The main feature, “A Songbird Shatters the Still,” receives its title from the Iron Maiden song “Flight of Icarus,” and it was crafted by both May and Wilson after Wilson’s personal life experience.
“Songbird” depicts a cast of high school students decked out in Iron Maiden T-shirts, long hair and the occasional shoestring mustache. They all fit the metal calling card and, between flashbacks of what seems to be an unforgettable concert, we witness the group standing in a circle and passing a joint, getting as high as they can before what comes next.
And besides the following scene of the guys in detention, that’s the whole comic.
While “Songbird” contains a pretty simple plot, it delivers a lasting read through its pacing, attitude and humorous – yet somewhat stark – ending.
For the creators, the entire point is to feel the experience as the characters do and not take away some detailed list of events. In a sense, “Songbird” spits in the face of some expectations usually associated with the comic book industry as, with its $6 cover price, it does not really concern itself with packing in a lot of twists and turns to meet the reader’s admission fee.
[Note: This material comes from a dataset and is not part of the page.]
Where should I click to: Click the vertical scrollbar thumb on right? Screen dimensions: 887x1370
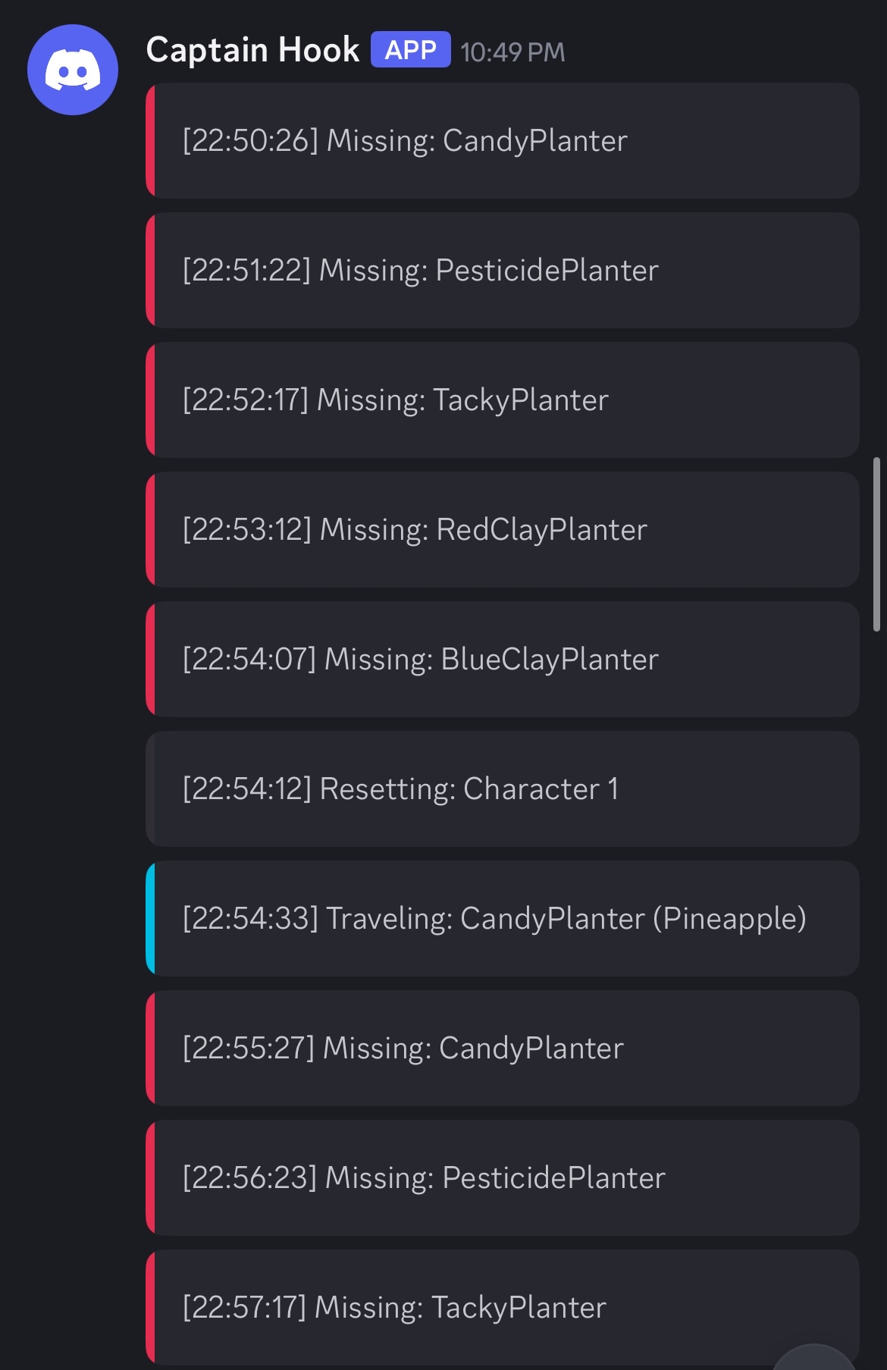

If you are the type of reader who enjoys to watch and witness rather than unravel a mixed bag of plot items, “Songbird” isn’t a rip-off of you’re hard-earned money. In fact, it may re-establish your faith in the medium and remind you of the power and control a comic book artist has in their intimate domain.
Some may try to write “Songbird” off as more drug-themed slacker fiction or indie autobiography without even touching it, and while technically it has those themes, May and Wilson’s tone for the story feels more like a war narrative than anything.
A crew of teenage metal heads read as if they’re a platoon of soldiers preparing to experience heavy combat, and detention is their no man’s land.
Certain aspects of May and Wilson’s writing bring this together – like the lyric chants, uniform band T-shirts and lines ofdialogue such as “I will die with my boots on” – but it’s the representation of the detention sequence that really drives home the traumatic element of the story.
Between the still appearance of the time clock and the paranoid high experienced by the lead of our cast, you feel the pressure of the situation, and it builds the entire time until a breaking point presents itself with a loud scream.
Then the tension alleviates, and you’re left with this humorous ending in which the weight of the story vanishes and the expected indie comic book filled with gags and teenage nostalgia appears.
“Injury Comics No. 4” houses some great work, and with a story like “Songbird,” it may peep back up to be later recognized as one of the best comics of the year. But, for now, read it for the tension brought on by May’s panel composition and shot sequencing. That’s a good enough reason.